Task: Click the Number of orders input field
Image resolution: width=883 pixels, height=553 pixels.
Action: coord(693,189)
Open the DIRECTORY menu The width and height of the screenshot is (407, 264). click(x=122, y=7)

* * *

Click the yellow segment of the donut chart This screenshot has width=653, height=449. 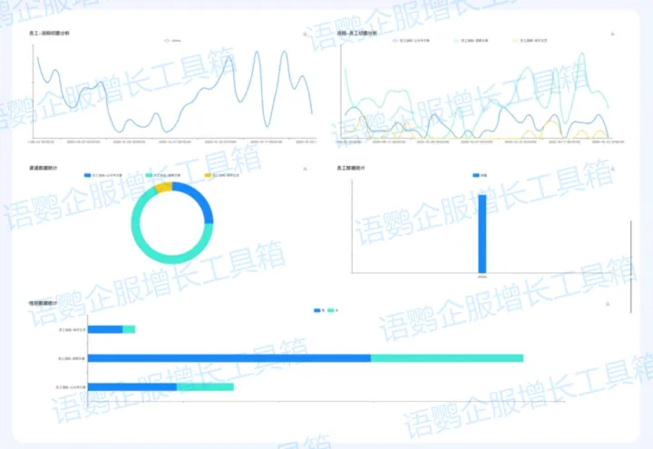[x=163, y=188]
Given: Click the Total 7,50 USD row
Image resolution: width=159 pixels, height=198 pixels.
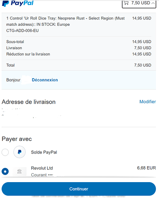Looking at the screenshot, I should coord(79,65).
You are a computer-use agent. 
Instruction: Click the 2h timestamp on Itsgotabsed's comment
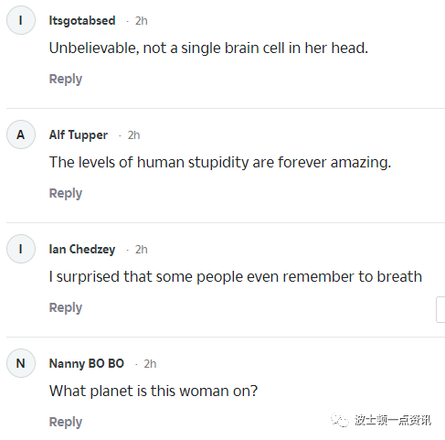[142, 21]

==

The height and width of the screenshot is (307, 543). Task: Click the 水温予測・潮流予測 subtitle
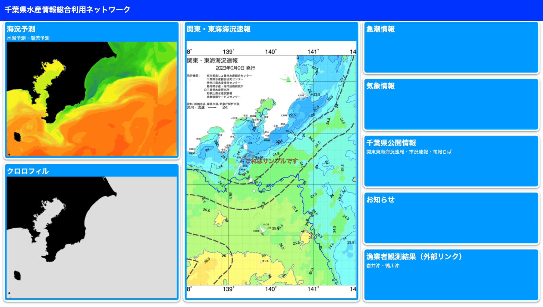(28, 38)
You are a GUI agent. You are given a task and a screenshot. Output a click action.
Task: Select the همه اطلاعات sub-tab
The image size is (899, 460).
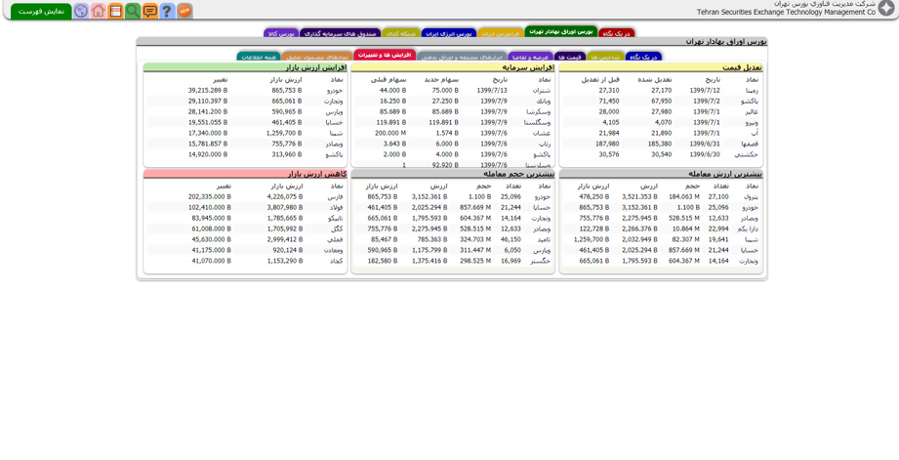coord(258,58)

### Task details
Your task is to find every line above containing the word "agent" and copy it.

### Task result
You are a computer-use agent. 
You are a GUI agent. You are given a task and a screenshot. Output a click action.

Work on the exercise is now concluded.